### DATA FOR THIS EXERCISE:
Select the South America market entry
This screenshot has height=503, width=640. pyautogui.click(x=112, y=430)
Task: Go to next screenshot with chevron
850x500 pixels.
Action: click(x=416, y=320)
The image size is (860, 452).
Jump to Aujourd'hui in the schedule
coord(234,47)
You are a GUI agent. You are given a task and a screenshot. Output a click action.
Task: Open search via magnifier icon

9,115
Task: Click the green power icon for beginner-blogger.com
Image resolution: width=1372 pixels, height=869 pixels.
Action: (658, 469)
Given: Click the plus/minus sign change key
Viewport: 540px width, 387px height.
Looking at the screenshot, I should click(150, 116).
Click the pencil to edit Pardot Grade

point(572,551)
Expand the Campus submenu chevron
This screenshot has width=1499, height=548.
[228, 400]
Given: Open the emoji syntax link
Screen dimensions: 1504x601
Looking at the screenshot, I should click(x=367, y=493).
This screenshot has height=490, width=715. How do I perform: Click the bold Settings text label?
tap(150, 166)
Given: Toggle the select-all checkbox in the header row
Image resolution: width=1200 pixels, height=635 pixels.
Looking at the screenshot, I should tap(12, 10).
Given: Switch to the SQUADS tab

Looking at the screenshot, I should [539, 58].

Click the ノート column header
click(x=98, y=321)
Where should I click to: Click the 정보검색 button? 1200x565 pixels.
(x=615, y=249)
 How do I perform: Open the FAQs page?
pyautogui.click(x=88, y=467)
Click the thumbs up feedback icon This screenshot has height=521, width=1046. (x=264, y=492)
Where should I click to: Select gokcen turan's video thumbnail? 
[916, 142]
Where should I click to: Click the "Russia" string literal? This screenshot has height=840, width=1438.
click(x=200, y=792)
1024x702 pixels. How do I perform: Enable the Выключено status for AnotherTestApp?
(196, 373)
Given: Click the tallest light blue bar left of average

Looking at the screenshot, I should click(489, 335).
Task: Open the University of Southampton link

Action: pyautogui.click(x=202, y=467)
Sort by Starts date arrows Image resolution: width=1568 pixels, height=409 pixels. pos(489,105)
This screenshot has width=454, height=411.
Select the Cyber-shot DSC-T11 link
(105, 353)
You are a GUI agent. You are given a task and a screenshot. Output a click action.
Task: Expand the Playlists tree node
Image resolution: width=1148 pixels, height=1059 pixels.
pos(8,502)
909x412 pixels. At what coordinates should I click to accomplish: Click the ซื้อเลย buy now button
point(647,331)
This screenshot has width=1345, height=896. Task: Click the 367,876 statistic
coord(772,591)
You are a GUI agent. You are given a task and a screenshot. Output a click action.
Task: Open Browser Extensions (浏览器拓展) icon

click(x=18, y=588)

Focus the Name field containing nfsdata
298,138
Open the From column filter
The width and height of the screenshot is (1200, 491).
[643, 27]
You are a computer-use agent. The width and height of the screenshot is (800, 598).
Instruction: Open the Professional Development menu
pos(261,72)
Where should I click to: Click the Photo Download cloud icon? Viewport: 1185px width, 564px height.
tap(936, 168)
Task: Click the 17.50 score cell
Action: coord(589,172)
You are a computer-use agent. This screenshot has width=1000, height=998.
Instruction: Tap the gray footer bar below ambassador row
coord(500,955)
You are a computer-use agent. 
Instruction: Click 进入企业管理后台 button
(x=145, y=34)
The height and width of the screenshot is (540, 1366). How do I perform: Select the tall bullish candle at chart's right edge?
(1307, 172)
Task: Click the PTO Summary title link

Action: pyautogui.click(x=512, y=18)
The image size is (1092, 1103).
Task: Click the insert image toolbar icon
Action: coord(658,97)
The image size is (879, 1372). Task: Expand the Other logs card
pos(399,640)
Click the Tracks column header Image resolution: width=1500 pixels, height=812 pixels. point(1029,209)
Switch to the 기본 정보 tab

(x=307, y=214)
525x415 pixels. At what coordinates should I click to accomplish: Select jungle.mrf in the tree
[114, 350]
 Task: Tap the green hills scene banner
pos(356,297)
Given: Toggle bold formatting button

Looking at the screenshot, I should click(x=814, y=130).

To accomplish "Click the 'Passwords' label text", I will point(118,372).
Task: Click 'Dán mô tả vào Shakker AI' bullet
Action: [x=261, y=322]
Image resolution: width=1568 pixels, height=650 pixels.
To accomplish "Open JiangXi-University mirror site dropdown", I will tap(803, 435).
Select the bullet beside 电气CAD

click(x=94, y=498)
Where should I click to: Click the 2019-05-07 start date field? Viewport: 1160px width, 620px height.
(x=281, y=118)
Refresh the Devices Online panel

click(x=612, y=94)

### THE PROBLEM:
Each line of the records should be repeated exactly as it stands.

### SOLUTION FOR THIS EXERCISE:
Select the South America market entry
This screenshot has height=503, width=640. pyautogui.click(x=112, y=430)
Task: Go to next screenshot with chevron
850x500 pixels.
Action: click(x=416, y=320)
The image size is (860, 452).
Jump to Aujourd'hui in the schedule
coord(234,47)
You are a GUI agent. You are given a task and a screenshot. Output a click action.
Task: Open search via magnifier icon

9,115
Task: Click the green power icon for beginner-blogger.com
Image resolution: width=1372 pixels, height=869 pixels.
Action: (658, 469)
Given: Click the plus/minus sign change key
Viewport: 540px width, 387px height.
Looking at the screenshot, I should click(150, 116).
Click the pencil to edit Pardot Grade

point(572,551)
Expand the Campus submenu chevron
This screenshot has width=1499, height=548.
[228, 400]
Given: Open the emoji syntax link
Screen dimensions: 1504x601
Looking at the screenshot, I should click(x=367, y=493).
This screenshot has height=490, width=715. How do I perform: Click the bold Settings text label?
tap(150, 166)
Given: Toggle the select-all checkbox in the header row
Image resolution: width=1200 pixels, height=635 pixels.
Looking at the screenshot, I should tap(12, 10).
Given: Switch to the SQUADS tab

Looking at the screenshot, I should [539, 58].

Click the ノート column header
click(x=98, y=321)
Where should I click to: Click the 정보검색 button? 1200x565 pixels.
(x=615, y=249)
 How do I perform: Open the FAQs page?
pyautogui.click(x=88, y=467)
Click the thumbs up feedback icon This screenshot has height=521, width=1046. (x=264, y=492)
Where should I click to: Select gokcen turan's video thumbnail? 
[916, 142]
Where should I click to: Click the "Russia" string literal? This screenshot has height=840, width=1438.
click(x=200, y=792)
1024x702 pixels. How do I perform: Enable the Выключено status for AnotherTestApp?
(196, 373)
Given: Click the tallest light blue bar left of average

Looking at the screenshot, I should click(489, 335).
Task: Open the University of Southampton link

Action: pyautogui.click(x=202, y=467)
Sort by Starts date arrows Image resolution: width=1568 pixels, height=409 pixels. pos(489,105)
This screenshot has width=454, height=411.
Select the Cyber-shot DSC-T11 link
(105, 353)
You are a GUI agent. You are given a task and a screenshot. Output a click action.
Task: Expand the Playlists tree node
Image resolution: width=1148 pixels, height=1059 pixels.
pos(8,502)
909x412 pixels. At what coordinates should I click to accomplish: Click the ซื้อเลย buy now button
point(647,331)
This screenshot has width=1345, height=896. Task: Click the 367,876 statistic
coord(772,591)
You are a GUI agent. You are given a task and a screenshot. Output a click action.
Task: Open Browser Extensions (浏览器拓展) icon

click(x=18, y=588)

Focus the Name field containing nfsdata
298,138
Open the From column filter
The width and height of the screenshot is (1200, 491).
[643, 27]
You are a computer-use agent. The width and height of the screenshot is (800, 598).
Instruction: Open the Professional Development menu
pos(261,72)
Where should I click to: Click the Photo Download cloud icon? Viewport: 1185px width, 564px height.
tap(936, 168)
Task: Click the 17.50 score cell
Action: coord(589,172)
You are a computer-use agent. This screenshot has width=1000, height=998.
Instruction: Tap the gray footer bar below ambassador row
coord(500,955)
You are a computer-use agent. 
Instruction: Click 进入企业管理后台 button
(x=145, y=34)
The height and width of the screenshot is (540, 1366). How do I perform: Select the tall bullish candle at chart's right edge?
(1307, 172)
Task: Click the PTO Summary title link

Action: pyautogui.click(x=512, y=18)
The image size is (1092, 1103).
Task: Click the insert image toolbar icon
Action: coord(658,97)
The image size is (879, 1372). Task: Expand the Other logs card
pos(399,640)
Click the Tracks column header Image resolution: width=1500 pixels, height=812 pixels. point(1029,209)
Switch to the 기본 정보 tab

(x=307, y=214)
525x415 pixels. At what coordinates should I click to accomplish: Select jungle.mrf in the tree
[114, 350]
 Task: Tap the green hills scene banner
pos(356,297)
Given: Toggle bold formatting button

Looking at the screenshot, I should click(x=814, y=130).

To accomplish "Click the 'Passwords' label text", I will point(118,372).
Task: Click 'Dán mô tả vào Shakker AI' bullet
Action: [x=261, y=322]
Image resolution: width=1568 pixels, height=650 pixels.
To accomplish "Open JiangXi-University mirror site dropdown", I will tap(803, 435).
Select the bullet beside 电气CAD

click(x=94, y=498)
Where should I click to: Click the 2019-05-07 start date field? Viewport: 1160px width, 620px height.
(x=281, y=118)
Refresh the Devices Online panel

click(x=612, y=94)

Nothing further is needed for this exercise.